Contributors’ guide

Contributing to DART

This section describes how you can contribute your work to DART. Because DART is an open-source project, your contributions are welcome. Many user-provided contributions have widely benefited the earth science community.

To ensure you aren’t duplicating efforts, contact DAReS staff by emailing dart@ucar.edu before you expend considerable development time.

All of the source code is hosted in the DART GitHub repository.

Before you start developing, you should be familiar with the GitHub workflow. The GitHub worflow involves:

  1. Creating a fork of the DART project. A fork is a publically visible copy of the repository that is stored in your GitHub account.

  2. Creating a branch for your feature with an appropriate name for your project, and when you are finished with your changes you can commit them to your fork. After testing locally on your machine, you can push them to your fork.

    Important

    At this point, everyone can see the changes you made on your fork.

    When you are ready to begin the conversation about merging your work into the original project (called the DART repository master), you can create a pull request, which will show your changes. After reviewing and testing your changes, the pull request will be addressed appropriately by the DART development team.

Keeping your work private until you publish

You may want to keep your work private until it is ready for publication or public viewing.

Follow these steps to hide sensitive code until you are ready to contribute it to DART your work has been published.

  1. First, create a public fork of the DART repository by following the steps listed above.

  2. Next, create a private repository on GitHub.com. The name of your private repository is arbitrary, since only you and your private collaborators can see it.

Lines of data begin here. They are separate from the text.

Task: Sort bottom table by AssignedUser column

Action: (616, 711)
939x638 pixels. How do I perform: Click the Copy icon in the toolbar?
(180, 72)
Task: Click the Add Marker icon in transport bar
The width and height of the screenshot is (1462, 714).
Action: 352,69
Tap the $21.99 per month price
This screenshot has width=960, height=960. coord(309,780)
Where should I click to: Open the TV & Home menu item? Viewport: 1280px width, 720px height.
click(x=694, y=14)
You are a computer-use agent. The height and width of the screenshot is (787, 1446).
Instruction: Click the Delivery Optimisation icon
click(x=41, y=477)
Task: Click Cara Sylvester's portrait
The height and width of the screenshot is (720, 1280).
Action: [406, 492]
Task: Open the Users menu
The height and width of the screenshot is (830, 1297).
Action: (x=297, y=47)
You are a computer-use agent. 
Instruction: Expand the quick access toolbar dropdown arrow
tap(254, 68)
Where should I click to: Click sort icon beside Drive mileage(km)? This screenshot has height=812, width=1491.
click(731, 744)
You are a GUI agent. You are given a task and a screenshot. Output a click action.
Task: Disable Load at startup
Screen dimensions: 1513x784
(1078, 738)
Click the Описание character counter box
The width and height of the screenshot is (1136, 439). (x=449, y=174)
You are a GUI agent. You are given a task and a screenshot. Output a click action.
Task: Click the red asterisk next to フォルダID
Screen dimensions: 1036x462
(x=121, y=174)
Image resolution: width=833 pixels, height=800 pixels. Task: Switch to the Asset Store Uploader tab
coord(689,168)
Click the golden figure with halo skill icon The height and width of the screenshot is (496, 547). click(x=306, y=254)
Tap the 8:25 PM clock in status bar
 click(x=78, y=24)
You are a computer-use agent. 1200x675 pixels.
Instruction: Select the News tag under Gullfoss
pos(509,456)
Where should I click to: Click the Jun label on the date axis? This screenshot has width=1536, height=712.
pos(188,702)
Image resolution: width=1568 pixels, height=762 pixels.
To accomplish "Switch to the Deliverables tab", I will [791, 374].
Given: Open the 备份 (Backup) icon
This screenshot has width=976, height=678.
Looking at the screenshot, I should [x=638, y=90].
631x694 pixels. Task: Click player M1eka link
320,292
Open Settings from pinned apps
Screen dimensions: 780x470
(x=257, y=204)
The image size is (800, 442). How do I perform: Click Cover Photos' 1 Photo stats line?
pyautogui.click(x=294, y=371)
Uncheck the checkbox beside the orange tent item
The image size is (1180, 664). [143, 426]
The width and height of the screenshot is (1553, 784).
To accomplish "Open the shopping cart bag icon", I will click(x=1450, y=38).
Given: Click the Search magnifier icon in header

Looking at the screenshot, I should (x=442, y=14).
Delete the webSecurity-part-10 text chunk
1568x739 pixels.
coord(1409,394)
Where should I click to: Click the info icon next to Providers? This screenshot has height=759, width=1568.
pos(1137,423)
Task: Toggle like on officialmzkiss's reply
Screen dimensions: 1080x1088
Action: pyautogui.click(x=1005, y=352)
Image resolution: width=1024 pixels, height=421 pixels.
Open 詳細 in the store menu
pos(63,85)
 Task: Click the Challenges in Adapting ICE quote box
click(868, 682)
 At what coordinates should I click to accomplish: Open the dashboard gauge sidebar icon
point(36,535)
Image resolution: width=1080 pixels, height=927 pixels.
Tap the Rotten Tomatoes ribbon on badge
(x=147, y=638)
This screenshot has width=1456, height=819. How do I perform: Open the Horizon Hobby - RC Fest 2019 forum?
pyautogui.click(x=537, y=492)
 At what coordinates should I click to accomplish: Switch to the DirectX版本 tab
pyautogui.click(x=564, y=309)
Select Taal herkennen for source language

  3. Add your public fork as a remote repository of your private repository. Your remote repository can be named “public_fork” or “upstream.”

  4. Add additional team members, if necessary.

  5. Instead of pulling and pushing from your public fork, develop on your private repository.

Note

Only three collaborators are allowed on a free non-institutional private repository. DAReS staff can collaborate with you on your private repository, but keep this three collaborator limit in mind if you using a free GitHub account.